John Gauntner: How about the Junmai Ginjo called Fukucho, “Moon on the Water?” This sake hails from Hiroshima Prefecture and is brewed by Miho Imada, the daughter of the company’s president and owner-inherit. Imada took over the operation when she realized that if she did not take it on, no one would. Even a few decades ago, a woman would not have even been allowed to enter the kura (brewery,) much less be a brewer; much, much less be the toji (master brewer).
Imada’s kura sits just down the hill from the remains of the Sanzabura Miura kura, where modern ginjo brewing techniques were developed in Hiroshima almost a century ago, launching Hiroshima into sake prominence.
Both Imada’s skill and style are clearly expressed in her sake. Though she makes a wide range of styles, this “Moon on the Water” is light, fruity, bright and crisp, and often boasts anise and grapefruit. Very, very refreshing chilled as an aperitif!
Steve: Is it for sale in the west?
John: Like all of the sakes of the month on this blog, Moon on the Water is available in the U.S. It is a wonderful sake that I hope people will try.

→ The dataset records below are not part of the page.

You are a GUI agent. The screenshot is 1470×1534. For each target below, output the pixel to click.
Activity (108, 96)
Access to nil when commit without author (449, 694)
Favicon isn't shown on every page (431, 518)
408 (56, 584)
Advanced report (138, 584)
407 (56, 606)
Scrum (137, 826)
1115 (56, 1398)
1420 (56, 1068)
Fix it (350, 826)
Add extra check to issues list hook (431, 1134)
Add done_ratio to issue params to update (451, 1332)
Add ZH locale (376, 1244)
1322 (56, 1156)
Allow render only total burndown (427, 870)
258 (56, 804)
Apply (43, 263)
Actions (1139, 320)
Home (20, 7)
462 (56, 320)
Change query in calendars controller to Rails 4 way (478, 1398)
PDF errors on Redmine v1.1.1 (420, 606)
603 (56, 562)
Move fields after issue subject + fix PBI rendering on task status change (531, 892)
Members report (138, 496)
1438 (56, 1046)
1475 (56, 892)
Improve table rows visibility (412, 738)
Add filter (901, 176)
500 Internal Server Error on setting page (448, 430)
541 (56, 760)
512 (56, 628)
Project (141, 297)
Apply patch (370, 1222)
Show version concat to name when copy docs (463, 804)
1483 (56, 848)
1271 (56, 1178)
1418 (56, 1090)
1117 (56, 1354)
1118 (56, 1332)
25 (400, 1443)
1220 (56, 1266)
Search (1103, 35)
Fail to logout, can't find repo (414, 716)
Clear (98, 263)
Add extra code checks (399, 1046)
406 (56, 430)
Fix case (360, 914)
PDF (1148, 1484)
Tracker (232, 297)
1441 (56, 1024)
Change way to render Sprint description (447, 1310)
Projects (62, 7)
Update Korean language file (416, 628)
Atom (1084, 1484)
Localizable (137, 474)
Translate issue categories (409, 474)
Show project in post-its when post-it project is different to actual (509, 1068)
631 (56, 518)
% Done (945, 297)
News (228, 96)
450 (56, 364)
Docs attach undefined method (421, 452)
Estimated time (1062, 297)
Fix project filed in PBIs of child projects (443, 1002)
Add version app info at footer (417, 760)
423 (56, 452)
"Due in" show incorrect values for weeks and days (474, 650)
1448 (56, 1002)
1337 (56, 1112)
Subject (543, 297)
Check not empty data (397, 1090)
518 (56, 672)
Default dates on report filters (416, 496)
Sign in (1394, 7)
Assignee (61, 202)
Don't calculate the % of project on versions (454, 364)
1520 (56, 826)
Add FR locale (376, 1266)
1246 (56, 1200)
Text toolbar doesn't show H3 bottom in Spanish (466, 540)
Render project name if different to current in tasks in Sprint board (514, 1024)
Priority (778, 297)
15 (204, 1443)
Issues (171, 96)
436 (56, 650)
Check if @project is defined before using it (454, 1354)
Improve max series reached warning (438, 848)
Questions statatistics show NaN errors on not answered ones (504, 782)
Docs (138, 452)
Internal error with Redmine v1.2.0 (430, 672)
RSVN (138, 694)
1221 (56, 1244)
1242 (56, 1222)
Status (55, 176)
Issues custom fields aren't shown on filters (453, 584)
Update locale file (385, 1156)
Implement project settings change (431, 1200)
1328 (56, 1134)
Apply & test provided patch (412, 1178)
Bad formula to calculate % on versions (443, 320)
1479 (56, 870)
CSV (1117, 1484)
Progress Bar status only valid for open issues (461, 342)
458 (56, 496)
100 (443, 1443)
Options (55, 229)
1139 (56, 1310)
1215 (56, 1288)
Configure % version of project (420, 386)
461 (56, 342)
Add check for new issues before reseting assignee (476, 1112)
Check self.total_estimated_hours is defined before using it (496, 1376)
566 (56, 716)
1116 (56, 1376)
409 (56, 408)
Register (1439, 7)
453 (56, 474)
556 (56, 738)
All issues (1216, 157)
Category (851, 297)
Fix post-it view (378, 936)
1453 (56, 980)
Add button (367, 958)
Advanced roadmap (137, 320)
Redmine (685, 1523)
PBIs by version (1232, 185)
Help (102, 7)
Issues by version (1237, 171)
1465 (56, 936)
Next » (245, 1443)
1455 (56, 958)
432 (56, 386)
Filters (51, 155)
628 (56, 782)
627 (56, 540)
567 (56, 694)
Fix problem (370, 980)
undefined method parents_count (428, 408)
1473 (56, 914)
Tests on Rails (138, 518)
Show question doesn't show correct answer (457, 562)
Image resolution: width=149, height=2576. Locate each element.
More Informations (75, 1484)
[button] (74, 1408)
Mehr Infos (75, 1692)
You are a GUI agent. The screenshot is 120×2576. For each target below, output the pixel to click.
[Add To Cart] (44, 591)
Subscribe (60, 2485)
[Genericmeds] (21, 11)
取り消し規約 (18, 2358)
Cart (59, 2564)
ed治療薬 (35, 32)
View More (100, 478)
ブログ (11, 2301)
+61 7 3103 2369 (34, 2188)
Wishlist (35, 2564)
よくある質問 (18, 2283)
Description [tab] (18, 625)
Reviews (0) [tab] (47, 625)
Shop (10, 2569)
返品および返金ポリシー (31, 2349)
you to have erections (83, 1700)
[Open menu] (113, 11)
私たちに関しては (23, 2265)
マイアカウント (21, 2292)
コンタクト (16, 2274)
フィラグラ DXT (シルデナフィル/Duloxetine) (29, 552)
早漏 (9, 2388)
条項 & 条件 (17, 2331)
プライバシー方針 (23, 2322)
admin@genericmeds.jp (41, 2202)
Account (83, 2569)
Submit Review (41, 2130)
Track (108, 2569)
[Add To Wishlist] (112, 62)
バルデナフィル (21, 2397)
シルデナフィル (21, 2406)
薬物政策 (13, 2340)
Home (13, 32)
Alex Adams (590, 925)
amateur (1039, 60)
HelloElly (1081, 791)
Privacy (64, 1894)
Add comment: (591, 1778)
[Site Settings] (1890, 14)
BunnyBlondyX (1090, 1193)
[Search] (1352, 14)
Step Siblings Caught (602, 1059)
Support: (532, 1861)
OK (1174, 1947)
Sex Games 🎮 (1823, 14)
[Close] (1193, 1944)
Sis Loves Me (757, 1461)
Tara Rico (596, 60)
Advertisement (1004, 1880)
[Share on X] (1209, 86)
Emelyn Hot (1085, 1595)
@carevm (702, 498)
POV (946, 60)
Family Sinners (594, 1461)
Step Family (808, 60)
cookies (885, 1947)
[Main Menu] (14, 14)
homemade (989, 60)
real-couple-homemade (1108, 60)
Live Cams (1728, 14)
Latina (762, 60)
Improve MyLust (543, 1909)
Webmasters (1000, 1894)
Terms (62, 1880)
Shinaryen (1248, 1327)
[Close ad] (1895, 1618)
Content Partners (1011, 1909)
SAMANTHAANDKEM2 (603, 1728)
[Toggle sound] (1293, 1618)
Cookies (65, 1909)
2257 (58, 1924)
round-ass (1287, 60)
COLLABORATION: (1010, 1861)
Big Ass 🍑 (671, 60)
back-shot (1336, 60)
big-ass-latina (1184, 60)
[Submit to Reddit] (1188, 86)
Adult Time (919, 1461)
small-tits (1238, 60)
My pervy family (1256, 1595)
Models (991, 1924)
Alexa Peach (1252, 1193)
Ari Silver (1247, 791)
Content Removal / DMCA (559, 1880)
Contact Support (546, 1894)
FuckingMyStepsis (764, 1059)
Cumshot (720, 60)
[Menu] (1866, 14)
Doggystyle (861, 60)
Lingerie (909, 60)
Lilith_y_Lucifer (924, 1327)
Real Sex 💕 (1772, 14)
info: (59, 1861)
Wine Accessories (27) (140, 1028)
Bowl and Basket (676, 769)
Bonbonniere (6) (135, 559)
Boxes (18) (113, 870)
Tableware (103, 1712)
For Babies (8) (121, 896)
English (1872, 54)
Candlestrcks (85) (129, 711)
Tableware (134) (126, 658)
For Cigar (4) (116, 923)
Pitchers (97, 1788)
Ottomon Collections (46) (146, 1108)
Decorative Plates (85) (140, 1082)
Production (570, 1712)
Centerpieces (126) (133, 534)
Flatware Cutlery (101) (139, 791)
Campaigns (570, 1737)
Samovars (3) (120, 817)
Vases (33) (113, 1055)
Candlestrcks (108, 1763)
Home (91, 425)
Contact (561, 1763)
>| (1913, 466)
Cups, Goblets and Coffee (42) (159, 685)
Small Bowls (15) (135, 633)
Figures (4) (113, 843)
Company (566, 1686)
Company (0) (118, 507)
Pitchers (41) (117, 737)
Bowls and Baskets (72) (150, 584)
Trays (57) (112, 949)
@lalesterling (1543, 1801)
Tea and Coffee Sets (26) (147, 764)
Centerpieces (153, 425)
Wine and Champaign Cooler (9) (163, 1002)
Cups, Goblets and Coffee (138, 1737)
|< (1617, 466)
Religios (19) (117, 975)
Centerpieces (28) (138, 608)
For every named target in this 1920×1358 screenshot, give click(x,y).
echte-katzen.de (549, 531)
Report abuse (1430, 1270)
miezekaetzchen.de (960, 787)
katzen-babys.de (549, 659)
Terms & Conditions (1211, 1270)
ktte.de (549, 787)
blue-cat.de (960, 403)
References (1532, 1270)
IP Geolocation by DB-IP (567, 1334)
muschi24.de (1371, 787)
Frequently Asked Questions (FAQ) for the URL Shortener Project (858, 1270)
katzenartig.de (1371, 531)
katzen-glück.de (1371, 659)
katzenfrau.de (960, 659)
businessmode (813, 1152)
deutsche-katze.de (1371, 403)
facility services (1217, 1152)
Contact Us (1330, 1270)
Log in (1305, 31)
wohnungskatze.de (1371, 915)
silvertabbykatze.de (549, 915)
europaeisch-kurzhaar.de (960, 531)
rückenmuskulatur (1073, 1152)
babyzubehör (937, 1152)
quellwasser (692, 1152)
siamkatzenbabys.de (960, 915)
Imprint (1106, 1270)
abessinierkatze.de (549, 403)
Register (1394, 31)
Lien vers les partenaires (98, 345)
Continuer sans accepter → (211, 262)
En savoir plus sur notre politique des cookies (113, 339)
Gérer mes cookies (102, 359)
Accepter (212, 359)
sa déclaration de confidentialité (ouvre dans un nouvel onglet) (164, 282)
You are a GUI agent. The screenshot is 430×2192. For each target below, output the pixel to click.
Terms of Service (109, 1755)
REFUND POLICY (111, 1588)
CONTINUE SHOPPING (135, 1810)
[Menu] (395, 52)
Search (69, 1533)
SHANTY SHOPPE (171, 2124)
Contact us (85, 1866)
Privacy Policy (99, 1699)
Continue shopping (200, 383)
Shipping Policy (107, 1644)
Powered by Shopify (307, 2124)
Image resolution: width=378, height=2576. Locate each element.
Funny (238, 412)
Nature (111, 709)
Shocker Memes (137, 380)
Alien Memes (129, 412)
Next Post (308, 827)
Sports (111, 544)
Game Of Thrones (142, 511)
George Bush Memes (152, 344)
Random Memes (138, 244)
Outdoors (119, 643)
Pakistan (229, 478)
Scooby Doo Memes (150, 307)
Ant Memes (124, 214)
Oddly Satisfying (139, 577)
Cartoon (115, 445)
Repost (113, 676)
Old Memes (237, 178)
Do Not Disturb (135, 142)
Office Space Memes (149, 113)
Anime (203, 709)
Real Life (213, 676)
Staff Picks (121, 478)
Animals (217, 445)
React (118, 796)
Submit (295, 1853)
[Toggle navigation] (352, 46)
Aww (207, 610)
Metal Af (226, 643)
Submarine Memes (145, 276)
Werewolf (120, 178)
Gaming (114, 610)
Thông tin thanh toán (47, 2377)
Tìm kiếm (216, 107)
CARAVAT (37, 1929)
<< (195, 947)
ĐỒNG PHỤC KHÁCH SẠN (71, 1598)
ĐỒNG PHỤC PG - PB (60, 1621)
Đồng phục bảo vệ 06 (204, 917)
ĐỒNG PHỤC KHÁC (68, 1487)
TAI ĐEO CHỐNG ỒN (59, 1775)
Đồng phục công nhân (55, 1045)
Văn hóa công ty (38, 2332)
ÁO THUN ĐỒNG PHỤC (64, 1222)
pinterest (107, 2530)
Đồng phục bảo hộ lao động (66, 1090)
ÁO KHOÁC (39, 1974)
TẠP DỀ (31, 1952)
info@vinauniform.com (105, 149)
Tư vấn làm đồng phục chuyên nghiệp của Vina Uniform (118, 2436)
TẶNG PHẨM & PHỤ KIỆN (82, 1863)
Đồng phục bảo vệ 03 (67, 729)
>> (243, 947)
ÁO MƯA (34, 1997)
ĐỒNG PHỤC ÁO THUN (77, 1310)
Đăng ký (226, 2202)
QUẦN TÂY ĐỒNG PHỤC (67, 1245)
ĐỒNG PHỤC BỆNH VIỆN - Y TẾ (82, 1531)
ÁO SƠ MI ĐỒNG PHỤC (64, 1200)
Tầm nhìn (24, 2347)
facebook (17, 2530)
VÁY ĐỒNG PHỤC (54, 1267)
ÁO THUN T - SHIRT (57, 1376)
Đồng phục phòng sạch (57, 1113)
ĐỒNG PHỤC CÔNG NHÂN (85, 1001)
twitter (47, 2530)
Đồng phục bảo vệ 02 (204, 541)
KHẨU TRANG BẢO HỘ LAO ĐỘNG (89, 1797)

Steve: Changing the subject, tell us about nama-zake.
John: Nama-zake is unpasteurized sake. Many variations on the pasteurization process itself, lead to many variations in nama-zake, the terms that define it, and the sake behind those terms.
To be very clear: nama-zake is NOT necessarily better than its pasteurized equivalent. Many people like to promote nama as better, rare, fresher, and more enjoyable. While nama is less common and can be very enjoyable, the truth is it is just different, neither better nor worse than pasteurized sake. It is simply different.
Nama-zake is usually lively, aromatic and bold with lots of cut wood, fruity and permeating aromas. Quite nice! However, please note that aromas can often be a veil between your senses and the depths of the sake. Restated, often we can experience more subtlety and depth from pasteurized sake than nama-sake.
In the end, it is all about individual preference. If you enjoy it, nama or not, it is good. End of story.
Steve: Thanks John. See you in July!
Remember, the sake that John reviews are available in the U.S.